Cork mother and baby home survivor: "We want to do right by the women who didn't make it out those gates"

Cork mother and baby home survivor: "We want to do right by the women who didn't make it out those gates"

Catherine Coffey at the back of Bessborough.

A FORMER resident of the Bessborough mother-and-baby home has joined forces with other survivors to highlight what she describes as a "breach of human rights" in relation to the Retention of Records Bill.

Catherine Coffey spent ten years at an industrial school before becoming pregnant. She was subsequently transferred to Bessborough but escaped and now wants to offer a voice to other survivors.

In a letter to the Minister for Children, Ms Coffey and other survivors listed their concerns in relation to the Commission of Investigation into Mother and Baby Homes.

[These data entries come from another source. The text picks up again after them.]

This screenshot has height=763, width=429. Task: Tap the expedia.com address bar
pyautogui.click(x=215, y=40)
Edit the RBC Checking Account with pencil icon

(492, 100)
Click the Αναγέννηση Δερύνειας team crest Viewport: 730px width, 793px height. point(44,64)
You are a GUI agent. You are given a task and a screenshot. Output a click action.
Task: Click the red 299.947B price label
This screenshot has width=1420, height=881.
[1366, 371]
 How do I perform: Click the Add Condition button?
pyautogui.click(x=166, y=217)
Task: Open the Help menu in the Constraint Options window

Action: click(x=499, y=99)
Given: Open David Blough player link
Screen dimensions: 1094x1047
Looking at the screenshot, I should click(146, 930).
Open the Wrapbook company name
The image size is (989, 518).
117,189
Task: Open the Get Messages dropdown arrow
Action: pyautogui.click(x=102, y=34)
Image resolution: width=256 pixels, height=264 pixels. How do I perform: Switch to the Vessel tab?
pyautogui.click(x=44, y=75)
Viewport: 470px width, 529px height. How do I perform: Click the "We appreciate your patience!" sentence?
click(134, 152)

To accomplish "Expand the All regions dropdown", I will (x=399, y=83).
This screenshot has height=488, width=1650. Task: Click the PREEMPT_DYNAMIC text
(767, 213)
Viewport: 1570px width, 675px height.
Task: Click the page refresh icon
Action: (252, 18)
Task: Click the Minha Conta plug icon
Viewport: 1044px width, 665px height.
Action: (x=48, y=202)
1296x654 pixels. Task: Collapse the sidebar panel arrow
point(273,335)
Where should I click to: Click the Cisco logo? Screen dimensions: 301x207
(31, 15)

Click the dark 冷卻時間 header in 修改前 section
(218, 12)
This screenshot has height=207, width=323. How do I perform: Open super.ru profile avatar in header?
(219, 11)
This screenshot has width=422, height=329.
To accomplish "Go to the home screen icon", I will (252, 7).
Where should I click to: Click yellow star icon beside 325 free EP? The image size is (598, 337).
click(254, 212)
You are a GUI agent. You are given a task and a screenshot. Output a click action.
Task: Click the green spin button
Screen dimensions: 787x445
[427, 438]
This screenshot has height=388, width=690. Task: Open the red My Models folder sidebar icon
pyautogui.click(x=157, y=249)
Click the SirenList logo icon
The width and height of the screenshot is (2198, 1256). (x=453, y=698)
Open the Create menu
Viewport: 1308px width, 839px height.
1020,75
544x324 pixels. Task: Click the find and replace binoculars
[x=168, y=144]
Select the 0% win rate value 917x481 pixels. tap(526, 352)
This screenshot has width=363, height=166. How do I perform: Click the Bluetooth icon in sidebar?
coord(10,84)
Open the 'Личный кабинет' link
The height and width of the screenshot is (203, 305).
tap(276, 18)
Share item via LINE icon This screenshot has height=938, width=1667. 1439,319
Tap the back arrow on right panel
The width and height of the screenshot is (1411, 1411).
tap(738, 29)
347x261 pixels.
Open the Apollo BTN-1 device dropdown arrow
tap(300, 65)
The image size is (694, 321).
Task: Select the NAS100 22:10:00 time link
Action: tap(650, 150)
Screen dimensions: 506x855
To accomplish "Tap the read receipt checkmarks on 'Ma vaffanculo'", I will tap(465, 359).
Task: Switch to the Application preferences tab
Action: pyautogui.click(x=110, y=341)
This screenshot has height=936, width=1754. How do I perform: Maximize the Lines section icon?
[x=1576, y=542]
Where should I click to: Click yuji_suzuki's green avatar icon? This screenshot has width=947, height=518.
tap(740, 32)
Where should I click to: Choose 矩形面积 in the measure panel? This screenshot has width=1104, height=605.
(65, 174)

"We have clear objectives," part of the letter read. "Mark the graves. Exhume Tuam, acknowledge that Travellers, generations of them, were erased from this world. We are a community of mothers, industrial school survivors and adoptees from every class. We have been patient, mindful and respectful but the time has come to stop drowning out the voices of mothers."

Speaking to The Echo, Ms Coffey said she feared that survivors will not live long enough to get the justice they deserve.

She referred to the Retention of Records Bill 2019 which puts a seal on records transferred to the National Archives of Ireland by the Ryan Commission to Inquire into Child Abuse, the Residential Institutions Redress Board and the Residential Institutions Redress Review Committee until at least 2094.

Catherine Coffey at the entrance at Bessborough
Catherine Coffey at the entrance at Bessborough

"We as survivors have a shorter lifespan and that's due to the neglect and abuse we got growing up," she told The Echo. "Many of us will die of heart conditions and illnesses with a direct correlation to our upbringing. This is the land of unmarked graves. Once the Irish state recognises that and the church acknowledges it we can move on with what's left of our lives."

She urged the Minister for Children, Roderic O'Gorman to meet with survivors.

One of Ms Coffey's main hopes is to give a voice to the silent.

"I was one of the lucky ones because I ran. I got to keep my son. There were other girls who didn't run, I still see their faces in my head and wonder where they and their babies are now. If this was a retreat or a maternity hospital I wouldn't have ran. We lived this. We know what happened and carry the memories in our mind's eye. The least the state and church can do is listen and learn from this. We want to do right by the women who didn't make it out those gates."